Jaula de oro: Cómo perdí mi identidad en el matrimonio

La jaula de oro, o cómo me perdí en el matrimonio

Cuando nací, mi madre me llamó Lucía. Creía que ese nombre, luminoso y alegre, haría que su hija fuese sonriente, feliz y amada. Nadie imaginó que, con los años, las sonrisas se volverían escasas y la felicidad, un decorado para aparentar.

Todo comenzó al conocerle a Él. A Javier. Alto, de porte elegante, con una voz firme y una mirada capaz de helar las mariposas del estómago. Era el hombre ideal que siempre soñé: caballeroso, seguro… No supe ver que tras esa seguridad habitaba un control férreo. Que los gestos galantes escondían una voluntad inflexible. Me enamoré. Por inocencia, por juventud, con el corazón ingenuo y los ojos cegados.

Nos casamos rápido. Pensé que si un hombre te ama, desea hacerte su esposa sin dudar. ¡Qué equivocada estaba! Él sí quería hacerme «suyia»: en todos los sentidos. Suya. Sumisa. Obediente.

Al principio, todo era maravilloso. Cenas en restaurantes, viajes, joyas costosas. Vacaciones en Sierra Nevada en invierno, la Costa del Sol en verano, fiestas con sus amigos. Una vida envidiada, llena de likes en redes. Pero dentro de mí solo había vacío. Entre tanto brillo, me iba desvaneciendo.

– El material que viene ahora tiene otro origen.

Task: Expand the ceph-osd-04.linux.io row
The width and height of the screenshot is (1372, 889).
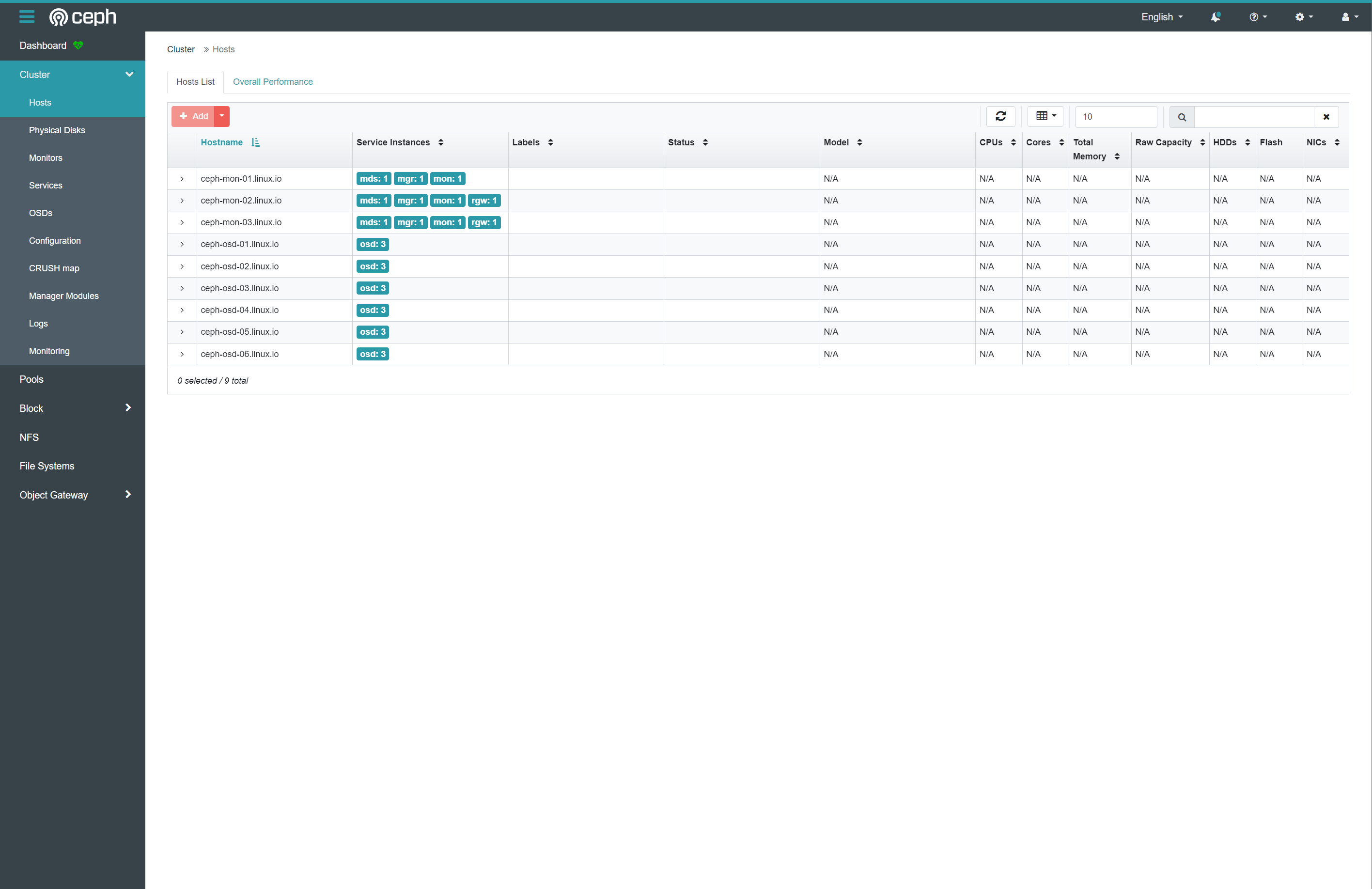Action: [x=182, y=310]
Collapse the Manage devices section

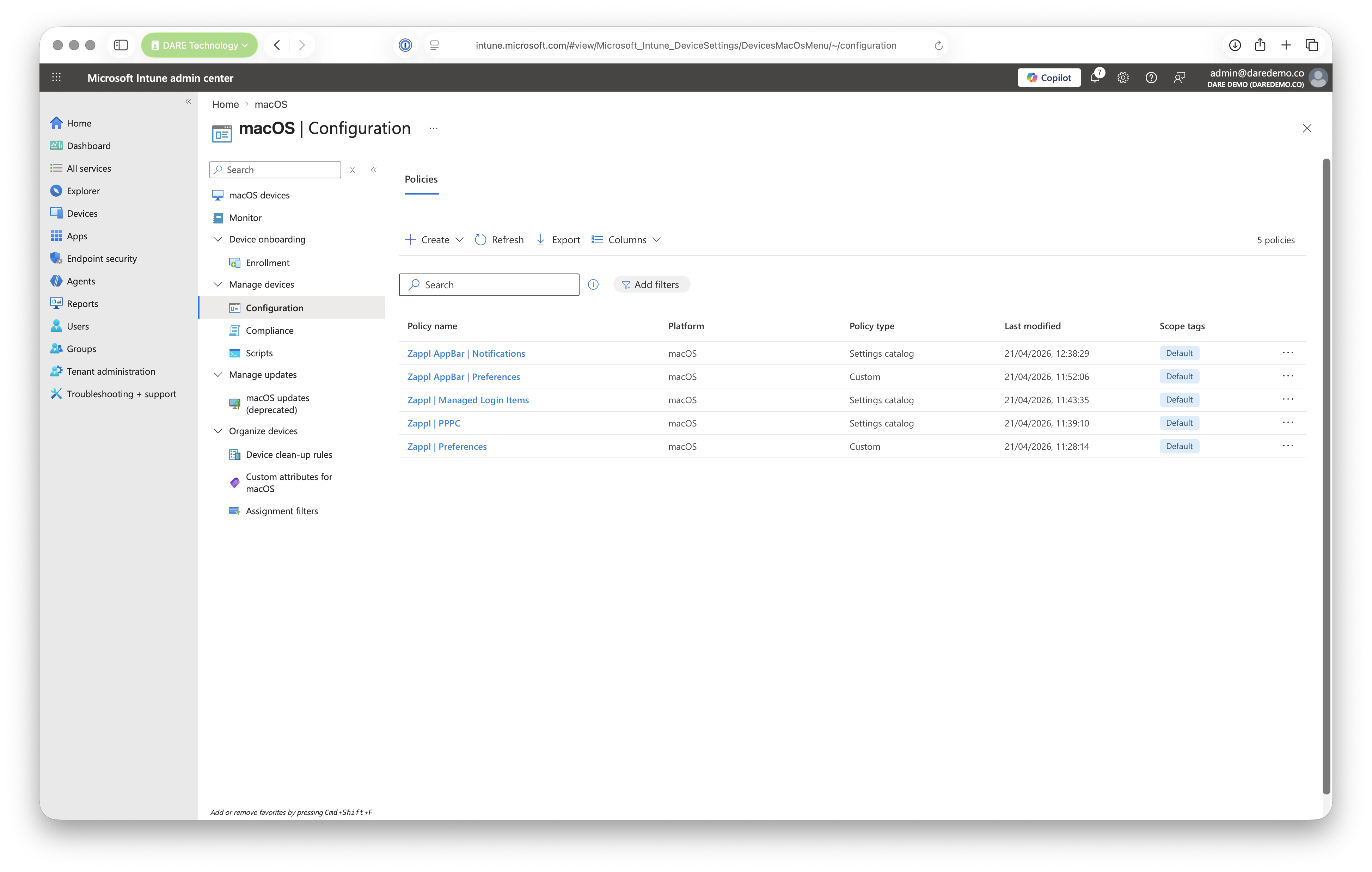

Él decidía sin consultarme. Escogía dónde íbamos, qué cenábamos, cómo ocupábamos los fines de semana. Eso habría sido tolerable. Lo peor era que dictaba mi aspecto: vestidos, peinados, hasta el tono de voz.

—Cariño, ese vestido es demasiado sencillo. No me avergüences.
—¿Para qué quieres vaqueros? Una mujer debe ser femenina.
—No trabajas en una fábrica para ir con camisetas.

Intentaba bromear, negociar… Solo topaba con un muro de hielo. No gritaba. No golpeaba. Me miraba como si fuera una decepción. Y me avergonzaba. Quería complacerle. Lo intentaba. Hasta que dejé de ser yo.

Lo más doloroso llegó al hablar de hijos. Con treinta años, anhelaba ser madre. Una necesidad visceral. Él, como siempre, lo sabía… y lo vetó:

—¿Para qué? Tú me bastas. Te amo. No quiero intrusos en nuestra vida.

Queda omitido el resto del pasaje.